Dealing with Optical Material Properties in Computer Graphics and Vision-Time

Reinhard Klein, Bonn University, Bonn, Germany

In the area of shape recognition tremendous advances were made during recent years. But in contrast to this success the recognition of materials is still a big challenge although for humans the identification of differnt materials is normally an easy task. In Computer Graphics we face a similar situation. While the modeling of shapes is already a highly-developed area the realistic modeling of the interaction of light with objects, i.e. the modeling of optical material properties, is still a great challenge. In addition, while there are straight forward techniques to measure differences between two shapes we need more sophisticated methods to judge the difference of reflection properties. From the rendering point of view these methods might even contain perceptual components.

One way to obtain realistic reflection properties are measurements of real world surfaces. For arbitrary (non-fluorescent,non-phosphorescent) materials, the reflection properties can be described by the 8D reflectance field of the surface, also called BSSRDF. Since densely sampling an 8D function is currently not practical various acquisition methods have been proposed which reduce the number of dimensions by restricting the acquisition to specific classes of materials. A subsequent data modeling step is performed to interpolate missing values and compress the measured data further.

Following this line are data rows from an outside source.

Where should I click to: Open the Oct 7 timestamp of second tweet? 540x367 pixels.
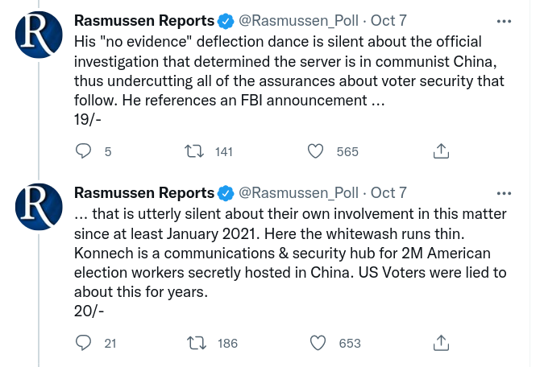point(388,193)
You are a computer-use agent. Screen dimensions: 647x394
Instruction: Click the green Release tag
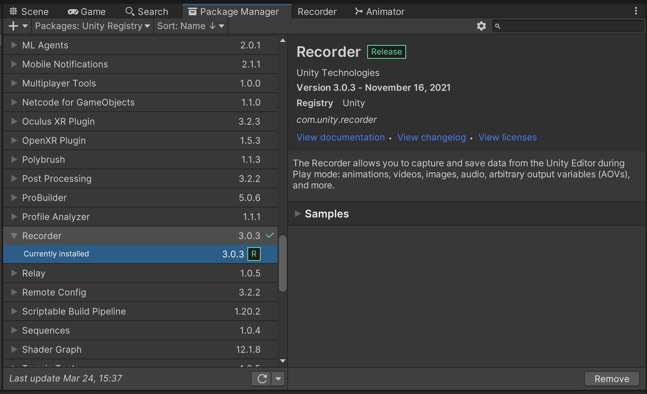(387, 52)
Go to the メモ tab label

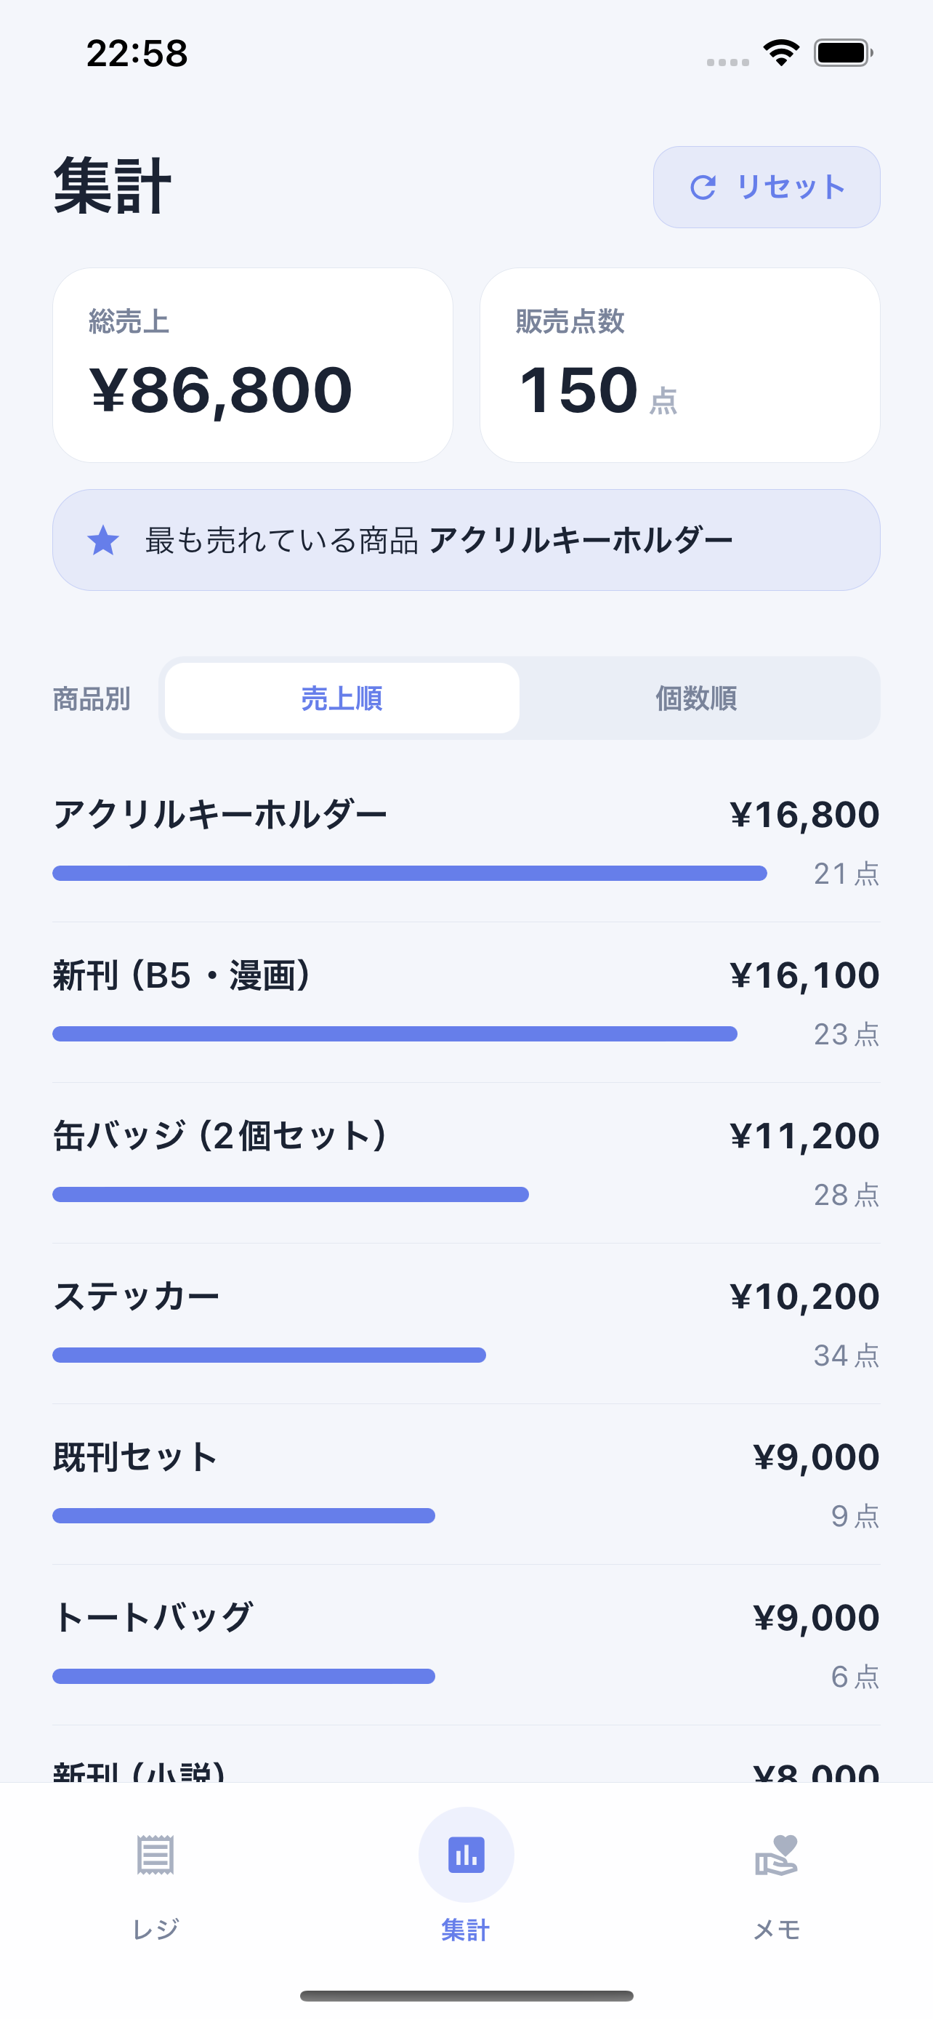tap(776, 1929)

In the first part of this talk we will give a brief overview over the different measurement techniques and algorithms used to capture reflection properties of different classes of objects targeted to the specific needs of computer graphics applications. Special emphasis will be given to surfaces with complex meso-structure.

In the second part we will discuss some techniques we used for the validation of the measurements and the resulting renderings. Strength and limitations of different aquisition and validation techniques will be discussed and future challenges will be identified.